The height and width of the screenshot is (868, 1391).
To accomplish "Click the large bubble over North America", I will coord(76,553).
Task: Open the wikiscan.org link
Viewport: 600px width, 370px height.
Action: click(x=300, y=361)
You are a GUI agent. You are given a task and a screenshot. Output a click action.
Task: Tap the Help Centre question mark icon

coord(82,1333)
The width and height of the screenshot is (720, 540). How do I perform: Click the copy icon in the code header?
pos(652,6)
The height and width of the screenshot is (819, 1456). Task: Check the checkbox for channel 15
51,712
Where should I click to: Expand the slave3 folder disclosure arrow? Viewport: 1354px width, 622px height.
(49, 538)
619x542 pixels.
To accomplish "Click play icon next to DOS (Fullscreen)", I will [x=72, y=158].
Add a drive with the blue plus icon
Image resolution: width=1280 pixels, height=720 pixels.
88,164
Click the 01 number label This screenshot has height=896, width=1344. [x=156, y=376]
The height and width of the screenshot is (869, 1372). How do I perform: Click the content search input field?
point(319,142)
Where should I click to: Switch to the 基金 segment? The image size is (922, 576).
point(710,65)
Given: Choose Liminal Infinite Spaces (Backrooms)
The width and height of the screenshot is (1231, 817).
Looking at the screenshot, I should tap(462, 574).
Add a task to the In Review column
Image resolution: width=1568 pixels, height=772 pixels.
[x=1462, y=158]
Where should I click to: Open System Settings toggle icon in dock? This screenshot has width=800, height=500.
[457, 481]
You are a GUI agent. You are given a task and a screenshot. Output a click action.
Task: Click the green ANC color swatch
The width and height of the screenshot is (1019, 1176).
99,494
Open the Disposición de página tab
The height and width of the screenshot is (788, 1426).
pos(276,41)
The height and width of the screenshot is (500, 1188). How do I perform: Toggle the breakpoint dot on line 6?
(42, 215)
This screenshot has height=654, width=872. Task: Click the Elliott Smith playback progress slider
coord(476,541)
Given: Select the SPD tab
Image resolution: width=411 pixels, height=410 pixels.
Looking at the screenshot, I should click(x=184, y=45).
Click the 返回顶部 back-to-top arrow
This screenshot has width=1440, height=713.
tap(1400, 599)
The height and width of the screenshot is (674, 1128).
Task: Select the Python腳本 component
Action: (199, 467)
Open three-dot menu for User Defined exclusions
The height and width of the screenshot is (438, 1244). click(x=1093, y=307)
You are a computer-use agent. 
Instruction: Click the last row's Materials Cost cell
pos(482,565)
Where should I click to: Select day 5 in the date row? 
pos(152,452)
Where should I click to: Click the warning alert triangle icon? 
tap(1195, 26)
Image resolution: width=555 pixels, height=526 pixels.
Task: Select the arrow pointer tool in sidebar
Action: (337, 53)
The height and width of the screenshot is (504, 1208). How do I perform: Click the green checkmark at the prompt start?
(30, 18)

|---|

Rewrite every line of the records above as a numbered list, skipping any blank lines.

CORRECT OUTPUT »
1. The height and width of the screenshot is (868, 1391).
2. To accomplish "Click the large bubble over North America", I will coord(76,553).
3. Task: Open the wikiscan.org link
4. Viewport: 600px width, 370px height.
5. Action: click(x=300, y=361)
6. You are a GUI agent. You are given a task and a screenshot. Output a click action.
7. Task: Tap the Help Centre question mark icon
8. coord(82,1333)
9. The width and height of the screenshot is (720, 540). How do I perform: Click the copy icon in the code header?
10. pos(652,6)
11. The height and width of the screenshot is (819, 1456). Task: Check the checkbox for channel 15
12. 51,712
13. Where should I click to: Expand the slave3 folder disclosure arrow? Viewport: 1354px width, 622px height.
14. (49, 538)
15. 619x542 pixels.
16. To accomplish "Click play icon next to DOS (Fullscreen)", I will [x=72, y=158].
17. Add a drive with the blue plus icon
18. Image resolution: width=1280 pixels, height=720 pixels.
19. 88,164
20. Click the 01 number label This screenshot has height=896, width=1344. [x=156, y=376]
21. The height and width of the screenshot is (869, 1372). How do I perform: Click the content search input field?
22. point(319,142)
23. Where should I click to: Switch to the 基金 segment? The image size is (922, 576).
24. point(710,65)
25. Given: Choose Liminal Infinite Spaces (Backrooms)
26. The width and height of the screenshot is (1231, 817).
27. Looking at the screenshot, I should tap(462, 574).
28. Add a task to the In Review column
29. Image resolution: width=1568 pixels, height=772 pixels.
30. [x=1462, y=158]
31. Where should I click to: Open System Settings toggle icon in dock? This screenshot has width=800, height=500.
32. [457, 481]
33. You are a GUI agent. You are given a task and a screenshot. Output a click action.
34. Task: Click the green ANC color swatch
35. The width and height of the screenshot is (1019, 1176).
36. 99,494
37. Open the Disposición de página tab
38. The height and width of the screenshot is (788, 1426).
39. pos(276,41)
40. The height and width of the screenshot is (500, 1188). How do I perform: Toggle the breakpoint dot on line 6?
41. (42, 215)
42. This screenshot has height=654, width=872. Task: Click the Elliott Smith playback progress slider
43. coord(476,541)
44. Given: Select the SPD tab
45. Image resolution: width=411 pixels, height=410 pixels.
46. Looking at the screenshot, I should click(x=184, y=45).
47. Click the 返回顶部 back-to-top arrow
48. This screenshot has width=1440, height=713.
49. tap(1400, 599)
50. The height and width of the screenshot is (674, 1128).
51. Task: Select the Python腳本 component
52. Action: (199, 467)
53. Open three-dot menu for User Defined exclusions
54. The height and width of the screenshot is (438, 1244). click(x=1093, y=307)
55. You are a computer-use agent. 
56. Instruction: Click the last row's Materials Cost cell
57. pos(482,565)
58. Where should I click to: Select day 5 in the date row? 
59. pos(152,452)
60. Where should I click to: Click the warning alert triangle icon? 
61. tap(1195, 26)
62. Image resolution: width=555 pixels, height=526 pixels.
63. Task: Select the arrow pointer tool in sidebar
64. Action: (337, 53)
65. The height and width of the screenshot is (504, 1208). How do I perform: Click the green checkmark at the prompt start?
66. (30, 18)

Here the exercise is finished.